• **ASSIGNED TASK**
From the listing below, give again exactly the lines from the line with "At what coordinates" to the line with "The height and width of the screenshot is (305, 412).", ends included, without any pictures.

• **DATA**
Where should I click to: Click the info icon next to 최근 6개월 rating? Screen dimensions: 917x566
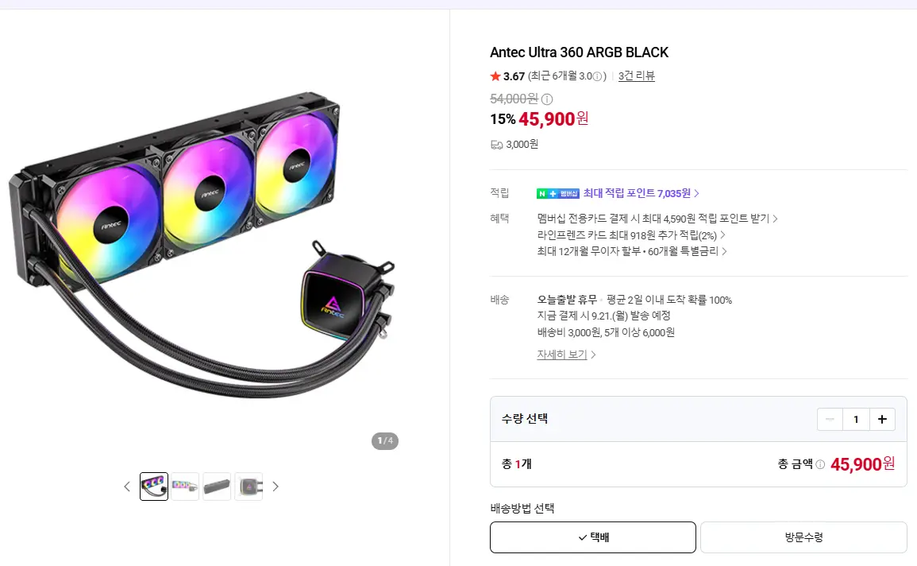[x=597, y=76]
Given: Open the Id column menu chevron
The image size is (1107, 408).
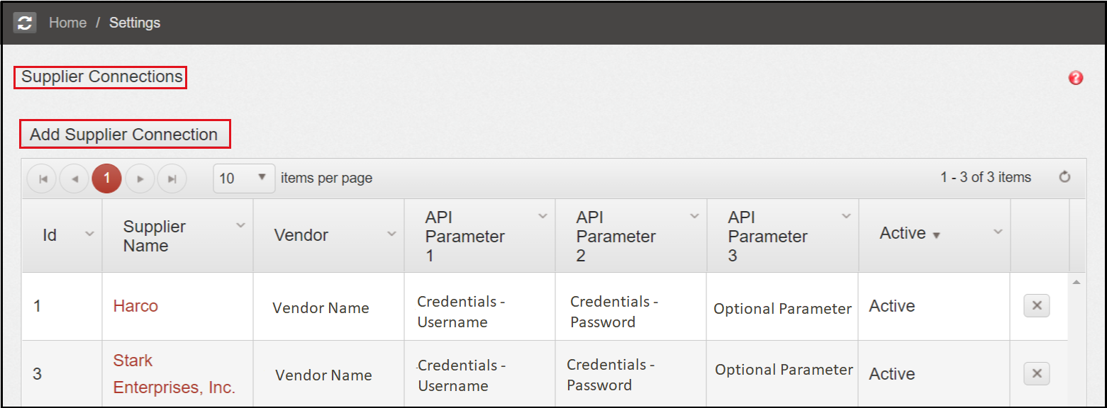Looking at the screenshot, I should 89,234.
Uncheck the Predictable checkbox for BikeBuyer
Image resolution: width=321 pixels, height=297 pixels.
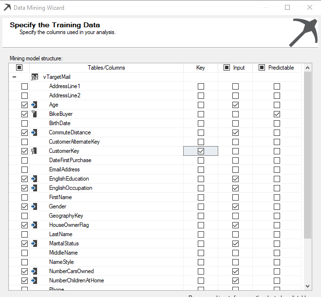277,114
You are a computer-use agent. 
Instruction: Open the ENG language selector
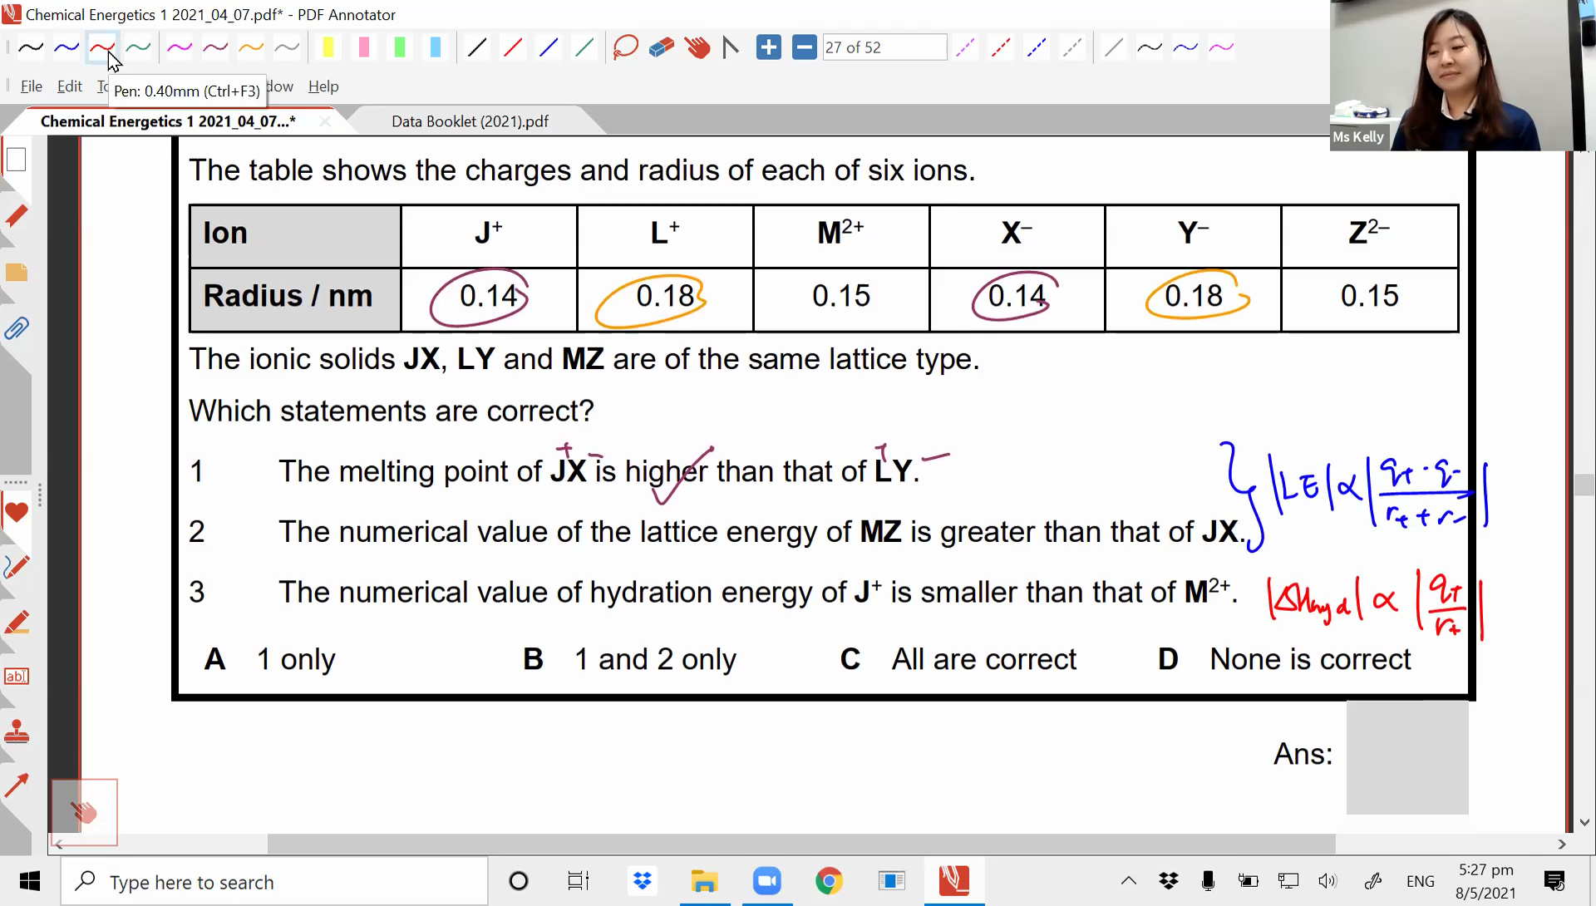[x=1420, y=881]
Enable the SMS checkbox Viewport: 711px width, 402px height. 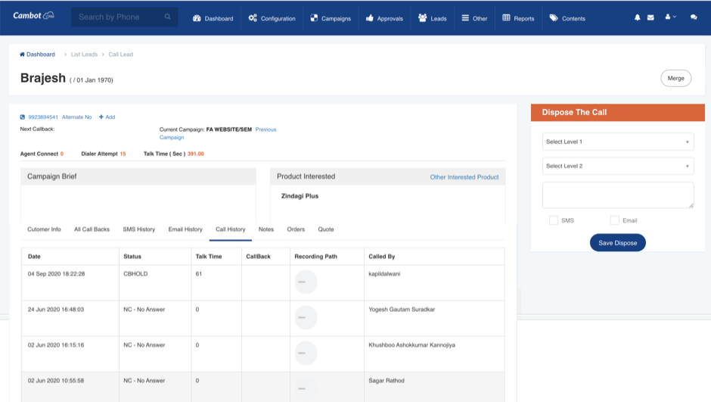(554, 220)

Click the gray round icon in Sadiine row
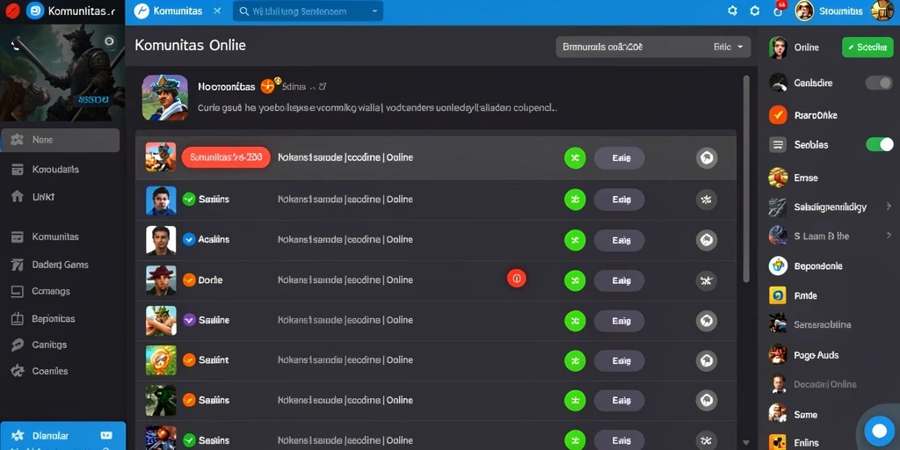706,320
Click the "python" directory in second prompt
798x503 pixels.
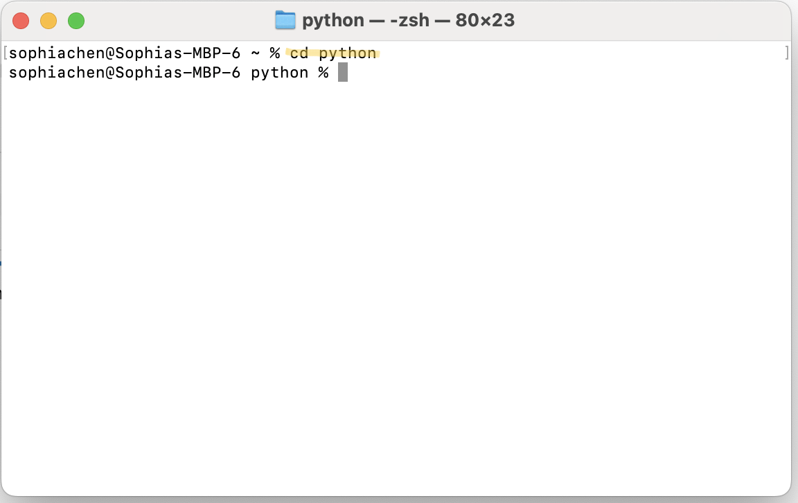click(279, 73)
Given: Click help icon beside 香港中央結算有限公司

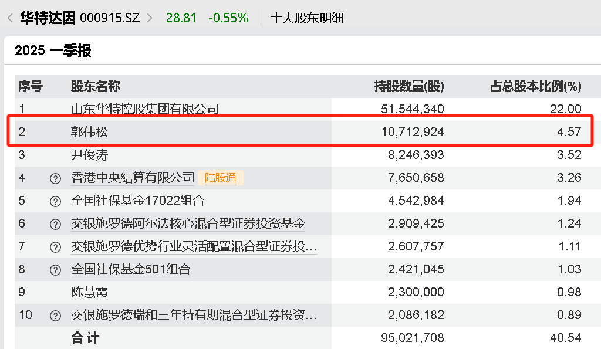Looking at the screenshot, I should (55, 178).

--

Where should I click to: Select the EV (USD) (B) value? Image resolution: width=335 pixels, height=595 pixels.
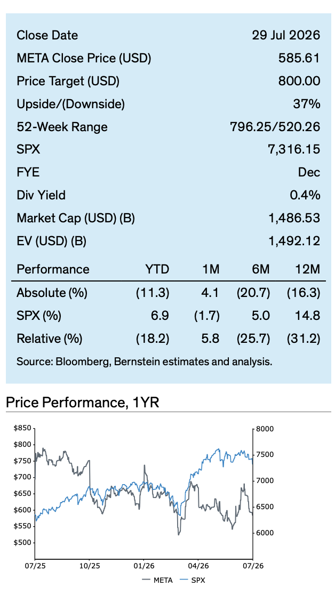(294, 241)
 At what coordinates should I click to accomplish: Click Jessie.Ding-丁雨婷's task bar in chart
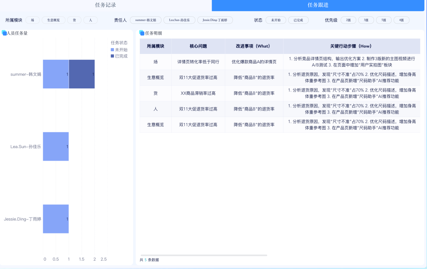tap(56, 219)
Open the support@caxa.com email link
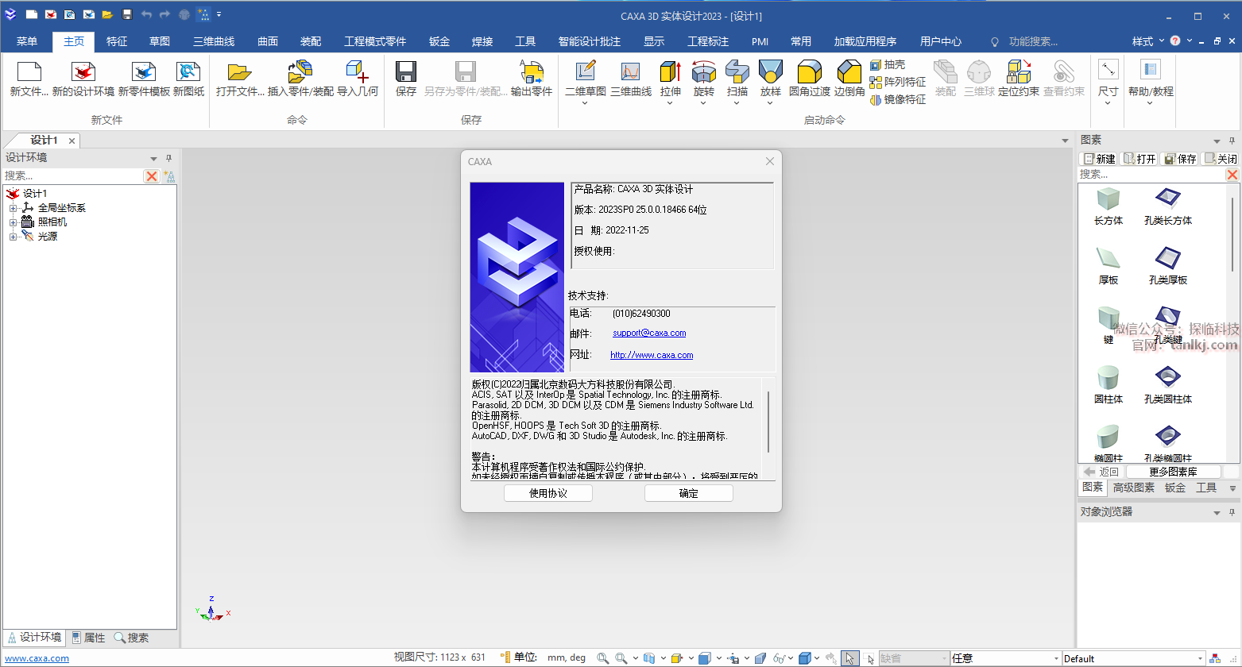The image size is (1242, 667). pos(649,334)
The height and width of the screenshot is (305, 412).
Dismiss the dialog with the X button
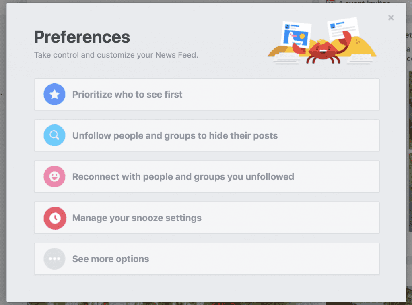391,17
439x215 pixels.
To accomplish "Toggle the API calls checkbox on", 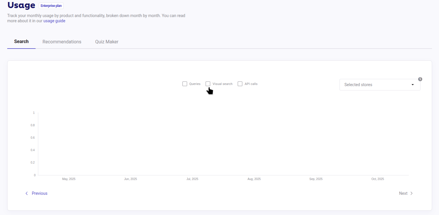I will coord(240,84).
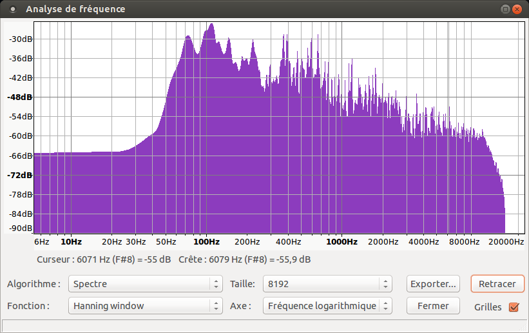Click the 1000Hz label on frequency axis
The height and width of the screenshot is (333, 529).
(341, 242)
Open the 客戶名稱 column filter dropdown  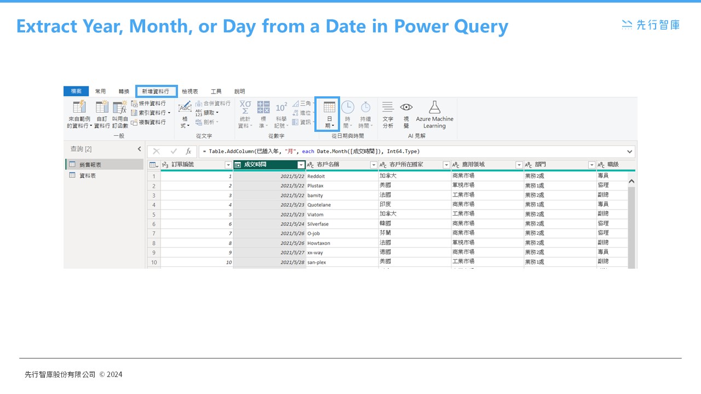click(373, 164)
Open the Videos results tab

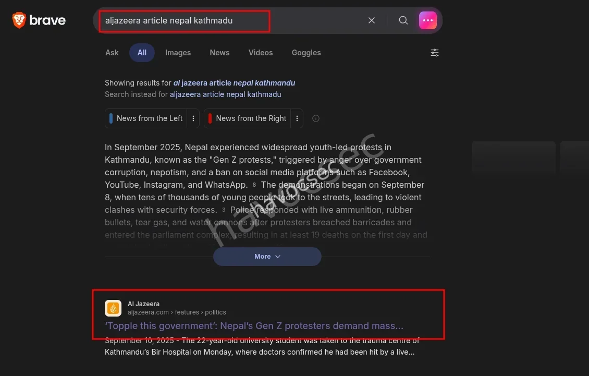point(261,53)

• **TASK OUTPUT**
 At what coordinates should I click to accomplish: Click Jessie.Ding-丁雨婷's task bar in chart
tap(56, 219)
Open the support@caxa.com email link
The image size is (1242, 667). pos(649,334)
The height and width of the screenshot is (305, 412).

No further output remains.